__What you need to do__. Please reproduce the whole comment thread about MySQL time zone tables and PlanetScale below, word for word, before the listing.

__Quoted passage__.
═══
I'm certainly not on here bashing any other offerings. Between the two of us, I only see one person trolling / bashing. :-) With that, I will leave you to your opinions which you are of course free to have. Best of luck.
mattlord
·4 lata temu·discuss
Installing the time zone tables on a single instance is certainly not hard: https://dev.mysql.com/doc/refman/8.0/en/time-zone-support.ht...

The trickier part is orchestrating the ongoing management of that across a large dynamic fleet. And in this case, it was much more than simply loading the tables but about using them to support importing databases into PlanetScale: https://github.com/vitessio/vitess/pull/10102

I'll link to my other comment on the billing issue: https://news.ycombinator.com/item?id=31509240

We've had to do some other changes to our MySQL fork as well that will show up there, but we'd love to not have any patches! We'd love to keep the patch set minimal (just as Amazon certainly does with RDS and Aurora). And I would certainly argue that Vitess, which is what we build PlanetScale around, is a meaningful piece of technology that pairs with MySQL to make a great database: https://vitess.io. You're of course free to disagree — and I wish you all the best as you work to build something great in the future.
mattlord
·4 lata temu·discuss
This is at least the second time you've made this exact same comment on an article. So in an attempt to respond to what I will assume are arguments made in good faith...
═══
__Supplied entries__.
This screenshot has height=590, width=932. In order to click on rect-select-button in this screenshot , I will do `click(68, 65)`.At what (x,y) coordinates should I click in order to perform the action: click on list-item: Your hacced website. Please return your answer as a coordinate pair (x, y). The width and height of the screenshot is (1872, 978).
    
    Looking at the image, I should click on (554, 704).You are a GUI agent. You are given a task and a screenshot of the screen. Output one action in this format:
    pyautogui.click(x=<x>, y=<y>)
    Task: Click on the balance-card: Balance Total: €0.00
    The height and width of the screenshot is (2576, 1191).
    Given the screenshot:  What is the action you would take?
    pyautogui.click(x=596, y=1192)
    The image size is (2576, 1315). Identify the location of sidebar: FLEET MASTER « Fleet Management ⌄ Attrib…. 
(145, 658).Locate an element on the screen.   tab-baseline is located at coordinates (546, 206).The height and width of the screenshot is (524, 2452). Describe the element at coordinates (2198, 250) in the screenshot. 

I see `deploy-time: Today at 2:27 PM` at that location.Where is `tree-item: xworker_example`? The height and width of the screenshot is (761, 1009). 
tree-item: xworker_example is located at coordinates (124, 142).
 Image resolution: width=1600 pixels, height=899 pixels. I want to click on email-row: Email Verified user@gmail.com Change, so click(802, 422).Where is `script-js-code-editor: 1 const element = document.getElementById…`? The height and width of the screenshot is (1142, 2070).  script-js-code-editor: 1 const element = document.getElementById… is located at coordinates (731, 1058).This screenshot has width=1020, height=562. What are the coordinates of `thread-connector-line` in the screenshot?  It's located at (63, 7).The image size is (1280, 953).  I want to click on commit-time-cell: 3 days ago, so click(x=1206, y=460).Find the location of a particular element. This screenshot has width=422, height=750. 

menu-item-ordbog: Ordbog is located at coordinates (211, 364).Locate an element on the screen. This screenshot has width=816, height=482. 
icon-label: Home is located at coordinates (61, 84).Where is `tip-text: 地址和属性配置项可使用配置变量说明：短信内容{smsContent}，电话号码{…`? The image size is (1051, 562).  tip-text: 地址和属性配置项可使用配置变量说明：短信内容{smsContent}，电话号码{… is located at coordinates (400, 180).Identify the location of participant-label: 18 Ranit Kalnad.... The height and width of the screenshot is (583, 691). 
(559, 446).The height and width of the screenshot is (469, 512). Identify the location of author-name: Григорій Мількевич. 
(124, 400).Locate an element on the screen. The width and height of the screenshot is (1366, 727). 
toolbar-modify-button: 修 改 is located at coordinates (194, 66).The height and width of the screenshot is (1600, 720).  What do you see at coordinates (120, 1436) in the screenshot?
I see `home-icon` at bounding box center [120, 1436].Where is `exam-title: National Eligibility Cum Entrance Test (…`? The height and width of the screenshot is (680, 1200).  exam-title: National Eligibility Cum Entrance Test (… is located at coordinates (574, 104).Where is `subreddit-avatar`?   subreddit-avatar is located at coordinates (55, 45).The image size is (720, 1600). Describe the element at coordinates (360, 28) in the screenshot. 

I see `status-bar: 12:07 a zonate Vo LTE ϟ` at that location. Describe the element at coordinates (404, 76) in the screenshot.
═══
__Solution for this exercise__.
I'm certainly not on here bashing any other offerings. Between the two of us, I only see one person trolling / bashing. :-) With that, I will leave you to your opinions which you are of course free to have. Best of luck.
mattlord
·4 lata temu·discuss
Installing the time zone tables on a single instance is certainly not hard: https://dev.mysql.com/doc/refman/8.0/en/time-zone-support.ht...

The trickier part is orchestrating the ongoing management of that across a large dynamic fleet. And in this case, it was much more than simply loading the tables but about using them to support importing databases into PlanetScale: https://github.com/vitessio/vitess/pull/10102

I'll link to my other comment on the billing issue: https://news.ycombinator.com/item?id=31509240

We've had to do some other changes to our MySQL fork as well that will show up there, but we'd love to not have any patches! We'd love to keep the patch set minimal (just as Amazon certainly does with RDS and Aurora). And I would certainly argue that Vitess, which is what we build PlanetScale around, is a meaningful piece of technology that pairs with MySQL to make a great database: https://vitess.io. You're of course free to disagree — and I wish you all the best as you work to build something great in the future.
mattlord
·4 lata temu·discuss
This is at least the second time you've made this exact same comment on an article. So in an attempt to respond to what I will assume are arguments made in good faith...